THE EXERCISE: From the entries below, pull out everything from the line with "Where should I" down to the line with "click(x=379, y=601)", and copy it word for word, leaving out the pictures.

SOURCE MATERIAL:
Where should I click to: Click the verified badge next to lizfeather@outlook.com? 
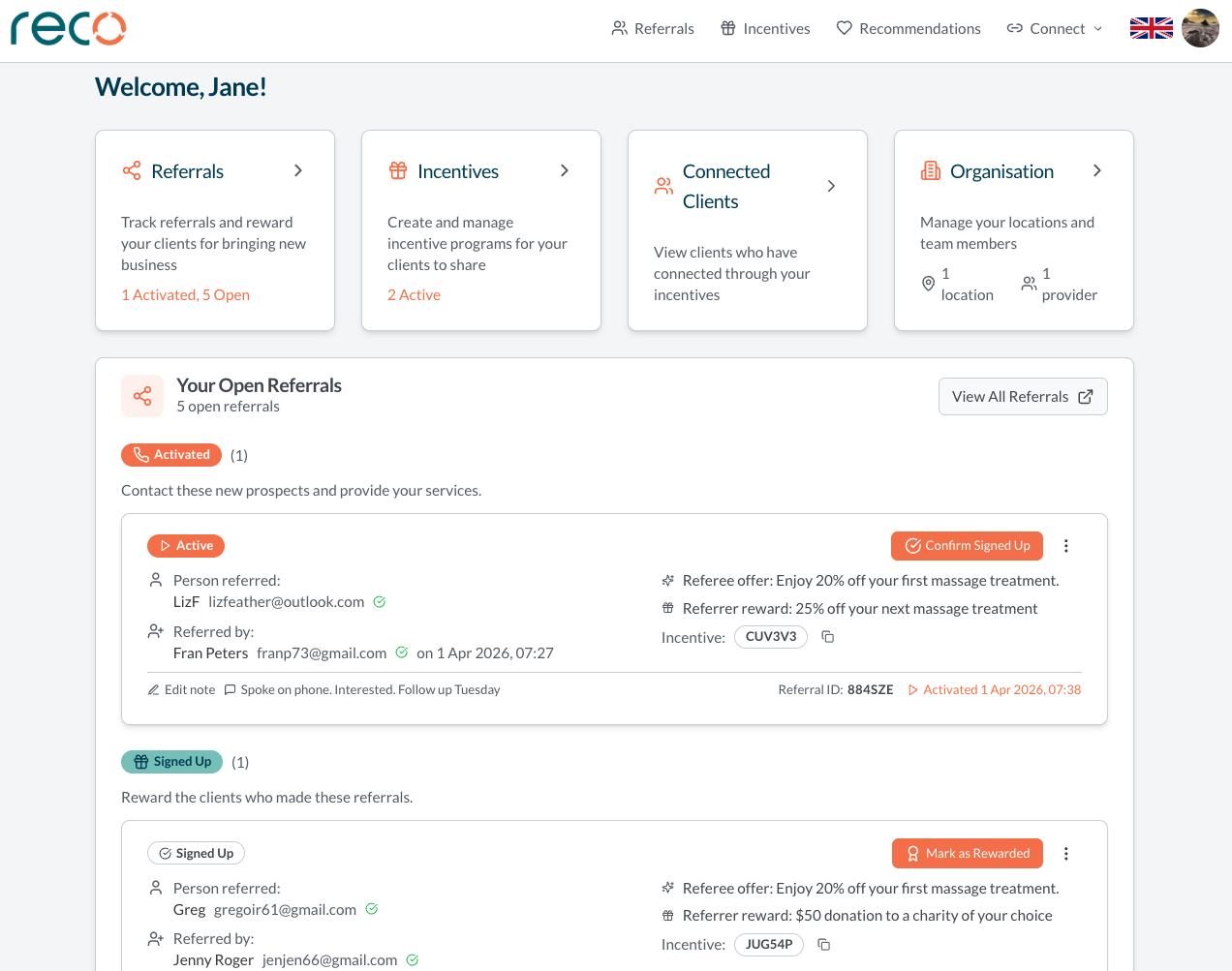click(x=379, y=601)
...
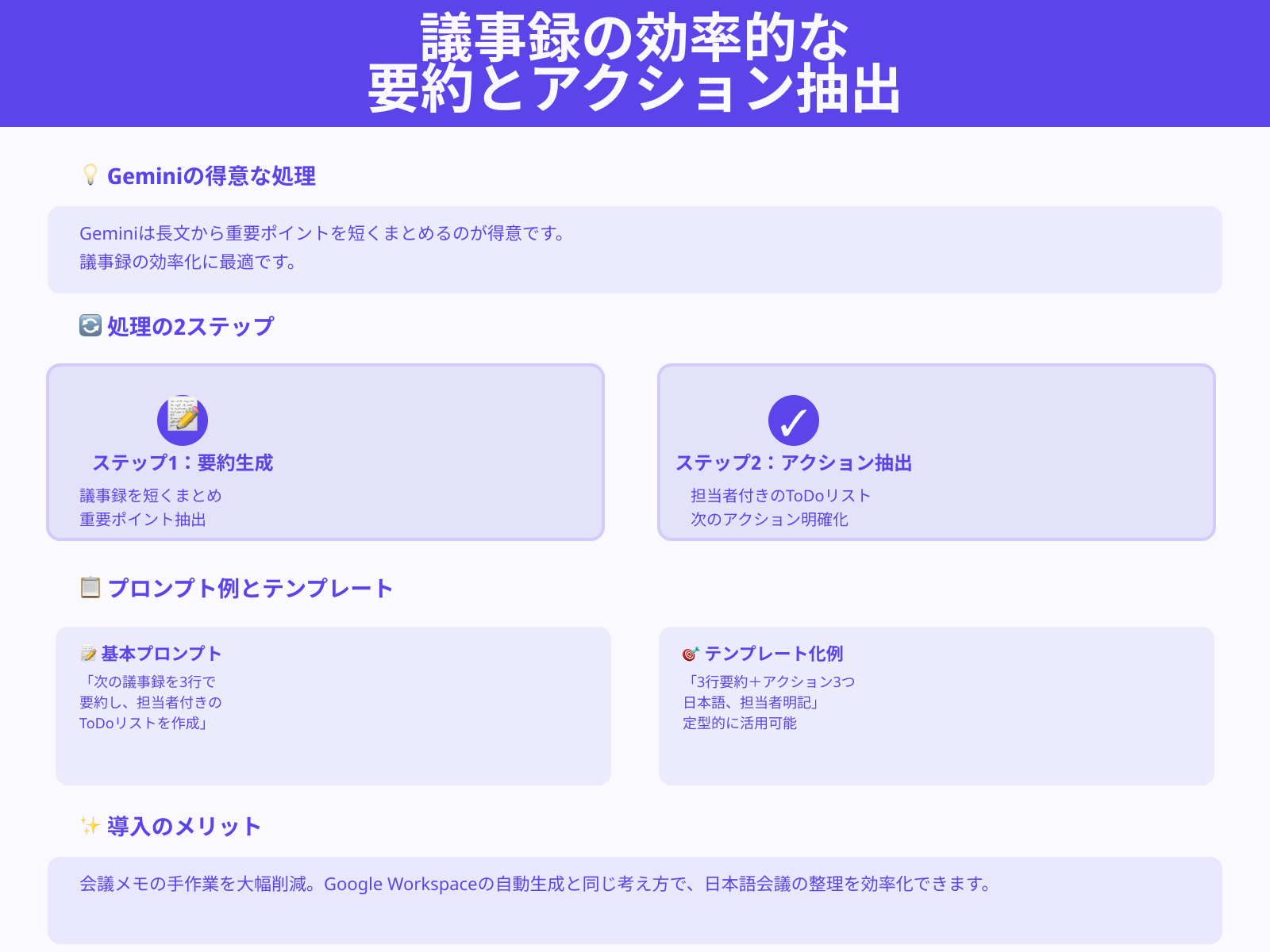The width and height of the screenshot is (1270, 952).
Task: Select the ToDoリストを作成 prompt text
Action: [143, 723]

EXERCISE RESULT:
Where should I click to: Click the verified badge next to lizfeather@outlook.com? 
click(x=379, y=601)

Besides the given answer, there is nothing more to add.